Qu’a nécessité comme enquête cette étape de la demande de mandat d’arrêt formulée par le procureur de la CPI?
Une enquête a été réalisée depuis plusieurs mois. Le procureur Karim Khan s’est rendu sur place. Son équipe a récolté des témoignages et analysé des déclarations de responsables. Ce qui est visé plus particulièrement dans le chef des autorités israéliennes, c’est une stratégie militaire, et notamment l’utilisation de la famine comme arme de guerre. Sur ce point, il y a des relevés de faits, assez complets dans certains cas, et des déclarations tout à fait officielles. Le procureur s’est basé sur ces deux éléments. Par ailleurs, au plan plus juridique, il a aussi fait appel à un groupe d’experts indépendants, reconnus en droit des conflits armés et en droit humanitaire. Ils ont rendu un rapport et eux aussi concluent dans le sens d’une demande de délivrance de mandats d’arrêt. Karim Khan a pris des précautions. Il a mis un certain temps à réaliser son enquête avant de faire sa demande, pour être sûr qu’elle soit suffisamment étayée par des éléments factuels et juridiques.
La même démarche a présidé à la demande de mandats contre les dirigeants du Hamas…
Tout à fait. Dès le début, le procureur a engagé les deux types de poursuite en parallèle. Certains lui reprochent d’établir une équivalence entre les dirigeants d’Israël et du Hamas. Juridiquement, cela n’a aucun sens. Par définition, le droit des conflits armés s’applique indépendamment des objectifs militaires généraux poursuivis.
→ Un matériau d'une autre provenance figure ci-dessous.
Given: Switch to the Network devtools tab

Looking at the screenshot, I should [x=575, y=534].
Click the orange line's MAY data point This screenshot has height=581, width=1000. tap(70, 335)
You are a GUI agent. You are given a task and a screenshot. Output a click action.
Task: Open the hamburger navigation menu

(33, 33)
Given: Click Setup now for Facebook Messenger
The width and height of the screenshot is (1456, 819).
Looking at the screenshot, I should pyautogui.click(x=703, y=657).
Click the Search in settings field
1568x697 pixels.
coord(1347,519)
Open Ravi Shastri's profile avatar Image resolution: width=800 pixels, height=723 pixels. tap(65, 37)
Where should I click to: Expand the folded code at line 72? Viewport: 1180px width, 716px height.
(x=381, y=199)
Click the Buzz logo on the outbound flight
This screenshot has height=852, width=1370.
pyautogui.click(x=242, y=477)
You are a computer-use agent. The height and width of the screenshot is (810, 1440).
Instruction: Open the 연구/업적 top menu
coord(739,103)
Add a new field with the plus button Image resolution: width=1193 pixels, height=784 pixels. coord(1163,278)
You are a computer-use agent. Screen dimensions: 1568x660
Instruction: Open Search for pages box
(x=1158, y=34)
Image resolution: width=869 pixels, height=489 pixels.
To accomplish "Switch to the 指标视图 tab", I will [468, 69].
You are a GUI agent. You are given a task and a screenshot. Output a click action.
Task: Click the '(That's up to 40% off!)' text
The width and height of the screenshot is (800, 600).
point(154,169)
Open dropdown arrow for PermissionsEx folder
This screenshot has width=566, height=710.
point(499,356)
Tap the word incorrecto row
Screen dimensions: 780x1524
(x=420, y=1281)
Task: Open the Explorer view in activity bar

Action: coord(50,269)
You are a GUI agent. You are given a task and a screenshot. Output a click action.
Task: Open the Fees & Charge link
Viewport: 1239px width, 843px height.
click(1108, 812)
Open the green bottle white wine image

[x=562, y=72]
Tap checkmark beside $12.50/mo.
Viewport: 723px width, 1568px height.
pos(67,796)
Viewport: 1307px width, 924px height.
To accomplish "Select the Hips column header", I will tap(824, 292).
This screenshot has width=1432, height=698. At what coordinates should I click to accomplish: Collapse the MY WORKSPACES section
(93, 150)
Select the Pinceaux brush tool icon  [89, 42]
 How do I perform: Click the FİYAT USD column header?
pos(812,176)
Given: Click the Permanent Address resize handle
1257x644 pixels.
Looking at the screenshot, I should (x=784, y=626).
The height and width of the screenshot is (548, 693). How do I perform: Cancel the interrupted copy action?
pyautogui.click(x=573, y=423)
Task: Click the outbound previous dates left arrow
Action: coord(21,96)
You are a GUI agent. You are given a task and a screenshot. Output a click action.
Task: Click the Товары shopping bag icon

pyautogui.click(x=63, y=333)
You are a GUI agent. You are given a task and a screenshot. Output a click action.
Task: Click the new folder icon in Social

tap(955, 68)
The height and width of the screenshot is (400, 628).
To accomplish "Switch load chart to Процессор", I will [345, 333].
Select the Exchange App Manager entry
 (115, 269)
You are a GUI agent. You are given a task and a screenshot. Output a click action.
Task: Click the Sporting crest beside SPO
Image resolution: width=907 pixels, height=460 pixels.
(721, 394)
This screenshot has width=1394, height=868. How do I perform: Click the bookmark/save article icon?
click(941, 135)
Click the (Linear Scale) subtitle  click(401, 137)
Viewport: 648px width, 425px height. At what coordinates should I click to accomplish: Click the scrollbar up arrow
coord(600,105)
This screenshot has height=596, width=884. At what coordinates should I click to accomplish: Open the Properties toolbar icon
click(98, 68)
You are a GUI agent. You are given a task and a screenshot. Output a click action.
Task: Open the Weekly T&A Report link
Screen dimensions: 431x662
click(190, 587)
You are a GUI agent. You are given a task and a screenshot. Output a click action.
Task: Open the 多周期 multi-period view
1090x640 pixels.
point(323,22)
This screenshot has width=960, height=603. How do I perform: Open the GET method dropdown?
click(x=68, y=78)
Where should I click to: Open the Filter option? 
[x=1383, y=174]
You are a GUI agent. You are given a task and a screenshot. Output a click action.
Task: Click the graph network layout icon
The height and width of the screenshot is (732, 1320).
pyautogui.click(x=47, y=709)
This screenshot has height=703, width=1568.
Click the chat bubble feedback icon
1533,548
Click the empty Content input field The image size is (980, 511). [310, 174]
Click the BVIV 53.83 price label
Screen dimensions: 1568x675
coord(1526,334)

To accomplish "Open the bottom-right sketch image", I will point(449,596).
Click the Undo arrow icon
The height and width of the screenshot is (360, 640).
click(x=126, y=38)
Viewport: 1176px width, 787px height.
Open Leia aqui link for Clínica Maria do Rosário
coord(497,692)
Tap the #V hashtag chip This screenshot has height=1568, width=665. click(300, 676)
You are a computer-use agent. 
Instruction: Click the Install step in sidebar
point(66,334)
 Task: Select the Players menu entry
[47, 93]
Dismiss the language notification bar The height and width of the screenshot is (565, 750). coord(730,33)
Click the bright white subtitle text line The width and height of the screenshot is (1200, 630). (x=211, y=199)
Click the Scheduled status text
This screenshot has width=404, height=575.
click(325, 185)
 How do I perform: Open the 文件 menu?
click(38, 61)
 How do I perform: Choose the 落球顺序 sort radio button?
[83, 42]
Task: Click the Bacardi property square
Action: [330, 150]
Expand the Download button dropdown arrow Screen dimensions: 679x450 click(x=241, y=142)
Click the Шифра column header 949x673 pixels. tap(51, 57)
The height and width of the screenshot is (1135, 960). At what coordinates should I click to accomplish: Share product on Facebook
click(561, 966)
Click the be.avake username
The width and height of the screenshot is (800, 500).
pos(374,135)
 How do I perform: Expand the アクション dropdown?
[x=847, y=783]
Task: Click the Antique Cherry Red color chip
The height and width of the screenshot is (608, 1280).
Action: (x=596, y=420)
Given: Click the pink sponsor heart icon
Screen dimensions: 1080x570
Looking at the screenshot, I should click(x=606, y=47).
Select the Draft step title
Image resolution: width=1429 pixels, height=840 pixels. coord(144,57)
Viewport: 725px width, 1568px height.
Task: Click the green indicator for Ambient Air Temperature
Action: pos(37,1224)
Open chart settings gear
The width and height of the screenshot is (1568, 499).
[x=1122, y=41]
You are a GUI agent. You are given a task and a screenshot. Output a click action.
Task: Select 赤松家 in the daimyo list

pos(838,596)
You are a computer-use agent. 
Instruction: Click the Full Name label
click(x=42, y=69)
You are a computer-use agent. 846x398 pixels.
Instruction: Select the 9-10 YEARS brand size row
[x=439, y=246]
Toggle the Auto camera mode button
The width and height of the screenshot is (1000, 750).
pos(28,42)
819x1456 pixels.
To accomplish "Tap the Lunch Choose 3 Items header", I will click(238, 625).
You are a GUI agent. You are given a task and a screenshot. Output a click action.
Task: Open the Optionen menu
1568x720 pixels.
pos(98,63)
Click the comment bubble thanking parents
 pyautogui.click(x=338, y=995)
Sinon, chacun pourrait se prévaloir d’une juste cause pour justifier des violations du droit humanitaire. Les dirigeants du Hamas trouvent qu’il n’y a pas de violation du droit parce qu’ils luttent pour la résistance. Les dirigeants israéliens estiment qu’il n’y a pas de crimes parce qu’ils luttent contre le terrorisme. Ces explications sont absolument non pertinentes en droit humanitaire. De ce point de vue, il n’est pas question d’équivalence. Le travail du procureur de la CPI consiste à évaluer si, oui ou non, il y a des crimes, indépendamment des objectifs politiques poursuivis par les personnes visées.
L’enquête se mène sur les faits, pas sur les intentions des auteurs?
Le critère d’intention doit être analysé par rapport au crime – car celui-ci est un acte matériel mais aussi un critère d’intention – mais pas par rapport aux objectifs politiques qui encadrent cette intention. Quand bien même le Hamas veut vraiment libérer la Palestine de l’occupation israélienne, cet objectif, par ailleurs légitime juridiquement, ne peut en aucun cas justifier des crimes de guerre et des crimes contre l’humanité qui, eux-mêmes, peuvent renvoyer à une intention, en l’occurrence celle de viser des civils. C’est cela que le procureur de la CPI doit établir mais il ne peut pas prendre en compte dans quel objectif politique plus large le fait de tuer des civils est décidé.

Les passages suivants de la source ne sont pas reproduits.